Work instructions:
Keeping every line intact, print the records that follow.

Collected data:
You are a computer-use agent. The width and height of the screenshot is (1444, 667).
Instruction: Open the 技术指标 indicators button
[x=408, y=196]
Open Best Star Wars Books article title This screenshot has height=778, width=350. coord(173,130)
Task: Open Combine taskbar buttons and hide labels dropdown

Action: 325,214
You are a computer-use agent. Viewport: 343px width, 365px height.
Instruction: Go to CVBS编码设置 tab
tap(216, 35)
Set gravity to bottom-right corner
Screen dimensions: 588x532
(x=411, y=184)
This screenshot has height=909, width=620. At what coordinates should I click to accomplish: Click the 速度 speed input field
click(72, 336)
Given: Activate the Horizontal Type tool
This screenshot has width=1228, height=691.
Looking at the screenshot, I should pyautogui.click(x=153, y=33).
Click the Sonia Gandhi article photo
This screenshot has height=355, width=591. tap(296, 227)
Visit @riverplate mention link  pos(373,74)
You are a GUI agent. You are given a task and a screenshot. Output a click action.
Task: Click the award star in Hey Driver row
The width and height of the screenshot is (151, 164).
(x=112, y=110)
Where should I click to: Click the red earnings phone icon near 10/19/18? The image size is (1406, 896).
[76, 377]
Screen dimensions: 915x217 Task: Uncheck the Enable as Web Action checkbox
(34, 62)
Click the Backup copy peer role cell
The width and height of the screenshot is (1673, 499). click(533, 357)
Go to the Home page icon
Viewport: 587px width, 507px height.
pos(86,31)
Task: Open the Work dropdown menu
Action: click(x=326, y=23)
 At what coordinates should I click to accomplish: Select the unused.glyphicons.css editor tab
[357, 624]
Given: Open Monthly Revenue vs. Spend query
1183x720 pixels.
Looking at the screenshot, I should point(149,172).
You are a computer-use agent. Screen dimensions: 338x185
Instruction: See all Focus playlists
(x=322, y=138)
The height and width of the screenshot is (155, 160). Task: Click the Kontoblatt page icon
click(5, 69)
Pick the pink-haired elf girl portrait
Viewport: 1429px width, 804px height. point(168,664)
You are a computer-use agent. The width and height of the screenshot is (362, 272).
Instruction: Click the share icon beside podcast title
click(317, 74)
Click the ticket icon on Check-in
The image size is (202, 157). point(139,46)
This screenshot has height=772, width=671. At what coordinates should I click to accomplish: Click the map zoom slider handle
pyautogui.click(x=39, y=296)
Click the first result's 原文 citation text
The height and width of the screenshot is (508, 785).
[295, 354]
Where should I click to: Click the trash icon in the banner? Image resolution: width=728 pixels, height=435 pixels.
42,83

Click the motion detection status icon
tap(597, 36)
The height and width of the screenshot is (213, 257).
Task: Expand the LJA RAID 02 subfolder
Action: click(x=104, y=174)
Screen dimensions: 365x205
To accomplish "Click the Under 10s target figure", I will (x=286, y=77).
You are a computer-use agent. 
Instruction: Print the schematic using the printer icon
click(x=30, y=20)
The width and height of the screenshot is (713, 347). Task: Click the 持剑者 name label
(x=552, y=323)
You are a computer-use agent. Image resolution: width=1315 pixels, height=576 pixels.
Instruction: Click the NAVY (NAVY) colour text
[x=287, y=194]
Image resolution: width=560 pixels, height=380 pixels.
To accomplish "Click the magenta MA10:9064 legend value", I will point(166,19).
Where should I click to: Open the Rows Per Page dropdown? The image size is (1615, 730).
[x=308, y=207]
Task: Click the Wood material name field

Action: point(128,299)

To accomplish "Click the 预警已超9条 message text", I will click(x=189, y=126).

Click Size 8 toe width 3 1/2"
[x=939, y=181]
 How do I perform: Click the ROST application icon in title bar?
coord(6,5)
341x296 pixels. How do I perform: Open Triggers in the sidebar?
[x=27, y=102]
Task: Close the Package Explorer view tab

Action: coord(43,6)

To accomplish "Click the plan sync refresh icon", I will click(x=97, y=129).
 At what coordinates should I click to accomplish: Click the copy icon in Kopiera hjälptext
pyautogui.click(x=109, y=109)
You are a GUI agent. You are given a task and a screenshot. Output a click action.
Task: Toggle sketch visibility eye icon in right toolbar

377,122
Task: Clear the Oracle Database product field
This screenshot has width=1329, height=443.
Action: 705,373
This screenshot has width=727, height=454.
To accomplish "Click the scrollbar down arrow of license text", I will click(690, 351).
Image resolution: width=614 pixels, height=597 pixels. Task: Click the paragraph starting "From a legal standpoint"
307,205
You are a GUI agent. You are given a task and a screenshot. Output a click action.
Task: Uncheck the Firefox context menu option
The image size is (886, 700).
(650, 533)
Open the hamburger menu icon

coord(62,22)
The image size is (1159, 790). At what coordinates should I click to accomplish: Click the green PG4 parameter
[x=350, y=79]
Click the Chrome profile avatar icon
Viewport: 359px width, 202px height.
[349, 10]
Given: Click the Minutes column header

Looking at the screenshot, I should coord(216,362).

Problem solution:
You are a computer-use agent. The width and height of the screenshot is (1444, 667).
Instruction: Open the 技术指标 indicators button
[x=408, y=196]
Open Best Star Wars Books article title This screenshot has height=778, width=350. coord(173,130)
Task: Open Combine taskbar buttons and hide labels dropdown

Action: 325,214
You are a computer-use agent. Viewport: 343px width, 365px height.
Instruction: Go to CVBS编码设置 tab
tap(216, 35)
Set gravity to bottom-right corner
Screen dimensions: 588x532
(x=411, y=184)
This screenshot has height=909, width=620. At what coordinates should I click to accomplish: Click the 速度 speed input field
click(72, 336)
Given: Activate the Horizontal Type tool
This screenshot has width=1228, height=691.
Looking at the screenshot, I should pyautogui.click(x=153, y=33).
Click the Sonia Gandhi article photo
This screenshot has height=355, width=591. tap(296, 227)
Visit @riverplate mention link  pos(373,74)
You are a GUI agent. You are given a task and a screenshot. Output a click action.
Task: Click the award star in Hey Driver row
The width and height of the screenshot is (151, 164).
(x=112, y=110)
Where should I click to: Click the red earnings phone icon near 10/19/18? The image size is (1406, 896).
[76, 377]
Screen dimensions: 915x217 Task: Uncheck the Enable as Web Action checkbox
(34, 62)
Click the Backup copy peer role cell
The width and height of the screenshot is (1673, 499). click(533, 357)
Go to the Home page icon
Viewport: 587px width, 507px height.
pos(86,31)
Task: Open the Work dropdown menu
Action: click(x=326, y=23)
 At what coordinates should I click to accomplish: Select the unused.glyphicons.css editor tab
[357, 624]
Given: Open Monthly Revenue vs. Spend query
1183x720 pixels.
Looking at the screenshot, I should point(149,172).
You are a computer-use agent. Screen dimensions: 338x185
Instruction: See all Focus playlists
(x=322, y=138)
The height and width of the screenshot is (155, 160). Task: Click the Kontoblatt page icon
click(5, 69)
Pick the pink-haired elf girl portrait
Viewport: 1429px width, 804px height. point(168,664)
You are a computer-use agent. The width and height of the screenshot is (362, 272).
Instruction: Click the share icon beside podcast title
click(317, 74)
Click the ticket icon on Check-in
The image size is (202, 157). point(139,46)
This screenshot has height=772, width=671. At what coordinates should I click to accomplish: Click the map zoom slider handle
pyautogui.click(x=39, y=296)
Click the first result's 原文 citation text
The height and width of the screenshot is (508, 785).
[295, 354]
Where should I click to: Click the trash icon in the banner? Image resolution: width=728 pixels, height=435 pixels.
42,83

Click the motion detection status icon
tap(597, 36)
The height and width of the screenshot is (213, 257).
Task: Expand the LJA RAID 02 subfolder
Action: click(x=104, y=174)
Screen dimensions: 365x205
To accomplish "Click the Under 10s target figure", I will (x=286, y=77).
You are a computer-use agent. 
Instruction: Print the schematic using the printer icon
click(x=30, y=20)
The width and height of the screenshot is (713, 347). Task: Click the 持剑者 name label
(x=552, y=323)
You are a computer-use agent. Image resolution: width=1315 pixels, height=576 pixels.
Instruction: Click the NAVY (NAVY) colour text
[x=287, y=194]
Image resolution: width=560 pixels, height=380 pixels.
To accomplish "Click the magenta MA10:9064 legend value", I will point(166,19).
Where should I click to: Open the Rows Per Page dropdown? The image size is (1615, 730).
[x=308, y=207]
Task: Click the Wood material name field

Action: point(128,299)

To accomplish "Click the 预警已超9条 message text", I will click(x=189, y=126).

Click Size 8 toe width 3 1/2"
[x=939, y=181]
 How do I perform: Click the ROST application icon in title bar?
coord(6,5)
341x296 pixels. How do I perform: Open Triggers in the sidebar?
[x=27, y=102]
Task: Close the Package Explorer view tab

Action: coord(43,6)

To accomplish "Click the plan sync refresh icon", I will click(x=97, y=129).
 At what coordinates should I click to accomplish: Click the copy icon in Kopiera hjälptext
pyautogui.click(x=109, y=109)
You are a GUI agent. You are given a task and a screenshot. Output a click action.
Task: Toggle sketch visibility eye icon in right toolbar

377,122
Task: Clear the Oracle Database product field
This screenshot has width=1329, height=443.
Action: 705,373
This screenshot has width=727, height=454.
To accomplish "Click the scrollbar down arrow of license text", I will click(690, 351).
Image resolution: width=614 pixels, height=597 pixels. Task: Click the paragraph starting "From a legal standpoint"
307,205
You are a GUI agent. You are given a task and a screenshot. Output a click action.
Task: Uncheck the Firefox context menu option
The image size is (886, 700).
(650, 533)
Open the hamburger menu icon

coord(62,22)
The image size is (1159, 790). At what coordinates should I click to accomplish: Click the green PG4 parameter
[x=350, y=79]
Click the Chrome profile avatar icon
Viewport: 359px width, 202px height.
[349, 10]
Given: Click the Minutes column header

Looking at the screenshot, I should coord(216,362).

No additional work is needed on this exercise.